MUC7 consists of a single glycosylated region and is surrounded by small non-glycosylated domains under physiological conditions showing an overall negative charge [41]. We showed that MUC7 was abundant on the surfaces of the carboxylated NPs (Fig. 1a). Thus, we conjecture that MUC7 triggers the agglomeration of carboxylated NPs due to van der Waals interactions. Our data coincide with data obtained by Gibbins et al. which showed that MUC7 also bound to negatively charged silica surfaces [21].
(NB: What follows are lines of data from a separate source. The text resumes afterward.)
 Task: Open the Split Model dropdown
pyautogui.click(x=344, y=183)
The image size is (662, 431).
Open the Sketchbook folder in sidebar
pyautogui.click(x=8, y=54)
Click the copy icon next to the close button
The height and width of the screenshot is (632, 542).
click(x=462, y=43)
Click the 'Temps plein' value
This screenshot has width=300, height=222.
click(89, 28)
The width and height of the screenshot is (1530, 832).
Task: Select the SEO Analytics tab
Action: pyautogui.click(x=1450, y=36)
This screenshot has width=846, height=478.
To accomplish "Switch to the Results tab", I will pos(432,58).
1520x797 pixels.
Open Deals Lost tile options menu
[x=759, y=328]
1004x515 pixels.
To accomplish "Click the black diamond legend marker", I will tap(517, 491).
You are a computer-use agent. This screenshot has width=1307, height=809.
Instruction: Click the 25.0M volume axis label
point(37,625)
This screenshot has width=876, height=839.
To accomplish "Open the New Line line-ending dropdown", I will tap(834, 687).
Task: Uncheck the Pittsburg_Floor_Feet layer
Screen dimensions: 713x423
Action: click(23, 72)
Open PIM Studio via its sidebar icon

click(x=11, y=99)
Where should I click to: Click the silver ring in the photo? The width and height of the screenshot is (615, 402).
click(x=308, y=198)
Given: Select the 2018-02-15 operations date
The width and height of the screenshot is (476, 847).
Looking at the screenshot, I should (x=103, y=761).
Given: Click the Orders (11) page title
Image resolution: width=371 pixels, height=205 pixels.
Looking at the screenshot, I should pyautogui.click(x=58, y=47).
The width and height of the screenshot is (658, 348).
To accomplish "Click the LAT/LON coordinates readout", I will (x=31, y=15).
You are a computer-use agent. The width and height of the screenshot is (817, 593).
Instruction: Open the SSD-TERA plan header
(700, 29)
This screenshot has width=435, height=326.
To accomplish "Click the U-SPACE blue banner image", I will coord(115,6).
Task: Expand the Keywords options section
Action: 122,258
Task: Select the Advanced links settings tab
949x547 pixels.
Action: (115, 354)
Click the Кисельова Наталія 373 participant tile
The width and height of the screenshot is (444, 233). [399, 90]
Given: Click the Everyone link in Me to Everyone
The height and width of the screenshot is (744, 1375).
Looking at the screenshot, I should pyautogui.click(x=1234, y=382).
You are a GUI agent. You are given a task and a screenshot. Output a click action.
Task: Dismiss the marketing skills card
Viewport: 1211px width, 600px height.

Recently, we showed that functionalization of NPs impacts cellular NP uptake. Positively and uncharged particles dispersed in serum-free cell culture medium showed higher cellular uptake rates compared to their negatively charged counterparts [23]. To evaluate whether the NPs, once in contact with saliva, also interact with the cellular site, time-dependent cLSM studies were performed with the human oral TR146 cell line (Fig. 5). As expected, 200-nm functionalized NPs were able to freely diffuse in saliva, were adsorbed on the cell surface, and were internalized by the epithelial cells (Fig. 5a, b). However, the uptake capacity was twofold lower than in serum-free cell culture medium [23]. Functionalized 200-nm NPs were found close to the cell membrane, most likely because of the sedimentation [42] of large agglomerates (≥1000 nm). Cellular uptake was inhibited due to the large agglomerate sizes (Fig. 5c–f). Although the 20-nm NPs were rather diffusive in saliva (D eff values were comparable to that of the 200-nm non-functionalized NPs), the cellular uptake rate was low, indicating that the driving force was not sufficiently high to initiate wrapping of the cell membrane [23, 43] (Fig. 5g–l). This can be attributed to the specialized structure of the epithelial surface membrane, which is covered with ridge-like folds (i.e., microplicae), as we have recently shown [23].

Conclusion

Within the limitations of the present study, such as the usage of an immortalized cancer cell line that only represents non-keratinized parts of the oral cavity, we demonstrated that the size and surface functionalization of NPs significantly modulate the interactions with saliva, more specifically their colloidal stability and mobility. Functionalized particles interacted with the salivary components to a greater extent than their uncharged counterparts, and NP size strongly impacted the uptake into TR146 cells. Thus, translating this knowledge into pharmaceutical formulation and focusing on application forms that do not require to remove saliva from the mucus surface or liquefy saliva temporarily mean that 200 nm non-functionalized NPs act as suitable carriers to deliver innovative drug candidates to the non-keratinized mucosa. Moreover, this work provides useful information regarding the relationship between biological barriers and NPs, which will help to properly discuss possible changes under inflamed conditions in future studies in order to improve treatment strategies [44, 45].